Con la sentenza in oggetto, la Corte ha dichiarato non fondate, nei sensi di cui in
motivazione, le questioni di legittimità costituzionale sollevate dal GIP del Tribunale di
Modena, in riferimento agli artt. 3 e 13 Cost., nei riguardi dell’art. 282-ter, commi 1 e 2,
cod. proc. pen., come modificato dalla legge n. 168 del 2023 (“nuovo codice rosso”).
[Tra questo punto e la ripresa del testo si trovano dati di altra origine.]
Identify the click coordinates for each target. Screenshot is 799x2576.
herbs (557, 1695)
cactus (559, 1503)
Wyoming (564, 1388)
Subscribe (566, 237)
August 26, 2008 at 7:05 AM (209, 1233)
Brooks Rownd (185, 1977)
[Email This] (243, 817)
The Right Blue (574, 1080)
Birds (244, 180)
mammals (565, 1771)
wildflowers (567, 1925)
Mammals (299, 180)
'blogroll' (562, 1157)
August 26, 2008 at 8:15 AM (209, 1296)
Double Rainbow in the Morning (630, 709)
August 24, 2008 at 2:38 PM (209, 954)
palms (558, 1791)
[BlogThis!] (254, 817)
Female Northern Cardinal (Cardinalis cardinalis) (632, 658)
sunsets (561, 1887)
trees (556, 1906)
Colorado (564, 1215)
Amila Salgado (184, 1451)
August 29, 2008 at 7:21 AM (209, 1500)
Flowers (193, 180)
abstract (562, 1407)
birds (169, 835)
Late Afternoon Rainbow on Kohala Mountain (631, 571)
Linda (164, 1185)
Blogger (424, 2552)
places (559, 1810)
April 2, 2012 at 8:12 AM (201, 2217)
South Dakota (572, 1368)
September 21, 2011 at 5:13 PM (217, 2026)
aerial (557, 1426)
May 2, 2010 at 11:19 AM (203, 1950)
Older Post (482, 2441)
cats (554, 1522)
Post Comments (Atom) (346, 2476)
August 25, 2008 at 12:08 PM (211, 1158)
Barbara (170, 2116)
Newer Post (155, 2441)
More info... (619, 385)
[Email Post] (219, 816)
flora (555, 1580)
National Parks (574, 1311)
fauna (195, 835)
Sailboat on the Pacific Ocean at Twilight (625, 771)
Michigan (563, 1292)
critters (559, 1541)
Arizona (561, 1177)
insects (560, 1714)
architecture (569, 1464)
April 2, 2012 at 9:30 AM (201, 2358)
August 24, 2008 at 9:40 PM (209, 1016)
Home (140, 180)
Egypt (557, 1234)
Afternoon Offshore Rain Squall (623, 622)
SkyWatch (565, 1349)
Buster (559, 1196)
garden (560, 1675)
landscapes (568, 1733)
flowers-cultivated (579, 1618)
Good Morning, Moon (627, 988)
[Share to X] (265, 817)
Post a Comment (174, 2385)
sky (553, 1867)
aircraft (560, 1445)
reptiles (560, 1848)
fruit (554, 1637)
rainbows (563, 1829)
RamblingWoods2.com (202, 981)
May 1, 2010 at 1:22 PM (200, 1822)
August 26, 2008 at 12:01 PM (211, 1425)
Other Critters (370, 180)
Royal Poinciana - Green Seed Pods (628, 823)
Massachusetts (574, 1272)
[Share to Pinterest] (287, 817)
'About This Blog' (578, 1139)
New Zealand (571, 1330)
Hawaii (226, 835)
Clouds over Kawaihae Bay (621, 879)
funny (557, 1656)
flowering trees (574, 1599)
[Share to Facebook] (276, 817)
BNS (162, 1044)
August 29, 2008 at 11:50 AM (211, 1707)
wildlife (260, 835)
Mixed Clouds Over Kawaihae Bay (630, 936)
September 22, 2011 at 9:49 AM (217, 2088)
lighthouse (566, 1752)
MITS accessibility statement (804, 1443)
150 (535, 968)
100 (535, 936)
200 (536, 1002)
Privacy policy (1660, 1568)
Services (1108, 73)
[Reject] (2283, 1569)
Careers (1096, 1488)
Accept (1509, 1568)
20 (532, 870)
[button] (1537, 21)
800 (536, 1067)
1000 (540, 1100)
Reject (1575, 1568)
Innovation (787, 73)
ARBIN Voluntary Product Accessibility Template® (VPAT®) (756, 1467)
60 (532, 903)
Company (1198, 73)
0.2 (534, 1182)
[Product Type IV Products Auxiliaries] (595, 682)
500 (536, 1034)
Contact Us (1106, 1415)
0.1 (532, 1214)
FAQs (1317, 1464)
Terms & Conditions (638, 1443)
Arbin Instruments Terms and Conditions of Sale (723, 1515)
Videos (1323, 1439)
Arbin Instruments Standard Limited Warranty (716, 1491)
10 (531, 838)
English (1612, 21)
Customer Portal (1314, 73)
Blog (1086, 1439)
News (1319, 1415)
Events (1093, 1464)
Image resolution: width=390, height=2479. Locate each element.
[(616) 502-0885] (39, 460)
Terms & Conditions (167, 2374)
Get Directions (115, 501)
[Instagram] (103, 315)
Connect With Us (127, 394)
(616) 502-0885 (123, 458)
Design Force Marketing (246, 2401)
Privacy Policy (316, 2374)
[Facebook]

Ad
avviso dei giudici, il braccialetto elettronico è uno strumento funzionale alla tutela
delle persone vulnerabili rispetto ai reati di genere, e che la distanza minima di 500
metri corrisponde alla finalità pratica del tracciamento di prossimità, quella di dare
uno spazio di tempo sufficiente alla persona minacciata per trovare sicuro riparo e alle
forze dell’ordine per intervenire in soccorso. Nello specifico, la Corte ha affermato che
«a un sacrificio relativamente sostenibile per l’indagato si contrappone l’impellente
necessità di salvaguardare l’incolumità della persona offesa, la cui stessa vita è messa a
rischio dall’imponderabile e non rara progressione dal reato-spia (tipicamente lo
stalking) al delitto di sangue»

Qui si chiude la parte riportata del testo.